Wild Cards in the EV Fast-Charging Business (5)

 

Many electric vehicle chargers across the U.S. do not work properly, creating a significant challenge for the Biden administration’s agenda and a shift away from gasoline-powered cars.

Imagine living in a world where the gas station has trouble providing gasoline.

Every few times a driver fills up, something goes haywire — the gas doesn’t flow, or it flows fast for a while and then slows to a trickle. Other times, the credit card payment is mysteriously rejected or the screen is blank.

If the consumer wants a helping hand, too bad. In this world, the gas station has no human, and the only option is a 1-800 number. The gas pumps are alone in the middle of a big parking lot.

Swap the word “gasoline” for “electricity,” and this is a realistic description of what happens every day at electric-vehicle charging stations across the United States. The high-tech, high-speed highway fueling system that America is building to power its EVs and replace the gas station is riddled with glitches that are proving difficult to stamp out.

Individually, they are hiccups, but collectively, their consequences could be profound.

“It adds to the non-EV driver’s view of the world that EV charging is painful,” said Bill Ferro, a software expert and founder of EVSession, an EV charger analytics firm. “People feeling that it’s a risk to buy an EV because the fast-charging infrastructure stinks is going to slow down EV adoption.”

The problems are experienced by those who use fast chargers on the go and who aren’t driving Teslas. Studies and innumerable anecdotes describe the strange stumbles they encounter: a blank screen, a broken plug, a credit card payment that fails, sessions that abort without warning, electric current that flows fast this moment and slowly the next.

Behind the snafus are a daunting set of structural problems. They are tied to the peculiar way that EV chargers have evolved, and the fact that wires and batteries are way more complicated than what happens at the gas station.

“It’s a harder problem than pumping fuel from one reservoir into another,” Ferro said.

The problems are persisting even as billions of dollars pour into the charging sector from the federal and state governments, network operators and automakers.

Several recent studies of the charging system have found discouraging results.

Last year, researchers visited every public fast charger in the San Francisco Bay Area and found that almost 23 percent of them had “unresponsive or unavailable screens, payment system failures, charge initiation failures, network failures, or broken connectors.” And in a survey of EV drivers, the auto consultancy J.D. Power found the public charging network “plagued with non-functioning stations.” One in five sessions failed to deliver a charge. Almost three-quarters of those failures involved a station that malfunctioned or was offline.

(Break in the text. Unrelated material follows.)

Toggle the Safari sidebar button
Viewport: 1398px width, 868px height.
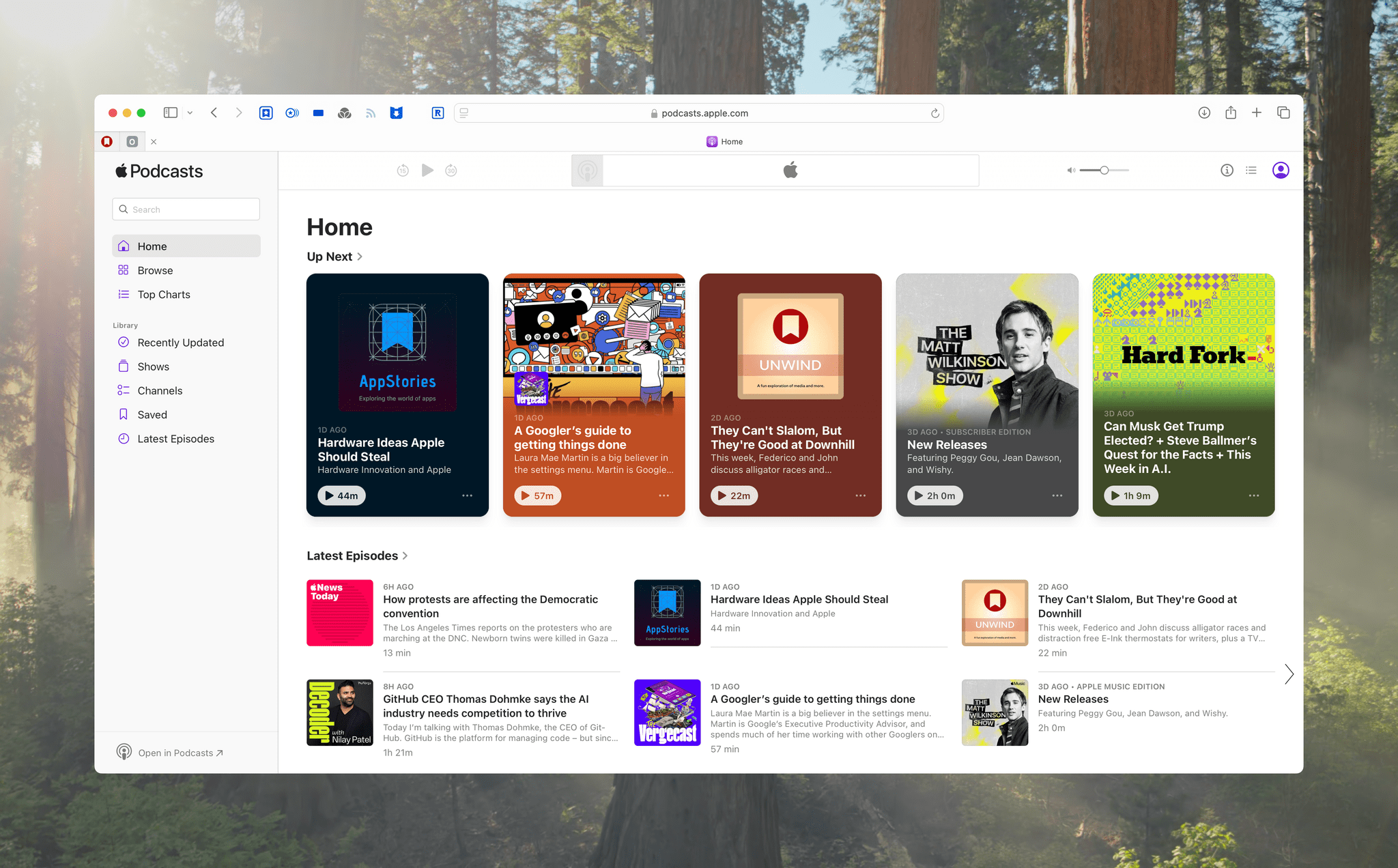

Realizing the urgency of a fix, a variety of public and private players are trying out solutions.

The Biden administration, for example, set standards for “uptime,” or the percentage of time a charger is operational. California is launching a major inquiry into how to improve the customer experience. Automaker Ford Motor Co. last year deployed its own squad of station auditors. The largest public network, Electrify America, is replacing a fifth of its stations with newer models.

But many of these actions work at the edges of a black hole.

No one can define what it means for an EV driver to have a satisfactory charging experience. No underlying data exists. As hundreds of thousands of Americans buy EVs and start traveling the highways, this lack of a yardstick means that no one is accountable. Without accountability, problems are likely to persist.

The concern for industry is that the swelling ranks of EV drivers will tell their friends that highway charging is a little buggy, a little annoying — just enough of a hindrance that those millions of friends hold off from going electric, while the planet steadily warms.